# Tree

Because of the hirechical nature of the area API we'll define a tree like structure to make it easier to navigatae.

In [1]:
import Base: parent

In [2]:
using Requests, Cascadia,Gumbo, AbstractTrees,ProgressMeter,StatsBase

In [3]:
using AbstractTrees
import AbstractTrees: children, printnode
import Base: start, done, next

In [4]:
#Used to contain areas, these can be districts, sub-disricts
immutable Area 
    name::String
    code::String
    level::Int
    subarea::Vector
end

In [5]:
#used to contain a location, specifically bus stops
immutable Location
    name::String
    lat::Float64
    lon::Float64
end

In [6]:
start(area::Area) = start(area.subarea)

function next(area::Area,i)
    (v,i) = next(area.subarea,i)
end

done(area::Area,i) = done(area.subarea,i)

children(area::Area) = area.subarea

printnode(io::IO, area::Area) = Base.print_with_color(:blue, io, area.name)
printnode(io::IO, location::Location) = Base.print_with_color(:green, io, location.name)
# printnode(io::IO, f::File) = print(io, basename(f.path))
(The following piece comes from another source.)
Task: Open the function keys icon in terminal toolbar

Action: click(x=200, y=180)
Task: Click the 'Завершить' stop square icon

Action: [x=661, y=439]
printnode (generic function with 5 methods)

In [7]:
#Helper function to search area tree
function find_area(areas,re)
    
    """
    Can be used to search and area tree with a regualr expression
    returns the first match
    """
    
    for area in PostOrderDFS(areas)
        if typeof(area) == Area
            if ismatch(re,area.name)
                return area
            end
        end
    end
    print("Area Not Found")
end

find_area (generic function with 1 method)

## HTML Helper Functions

This section contains helper functions for traversing and searching  html.

In [8]:
url = "https://mobile.nwstbus.com.hk/nwp3/getlocation.php"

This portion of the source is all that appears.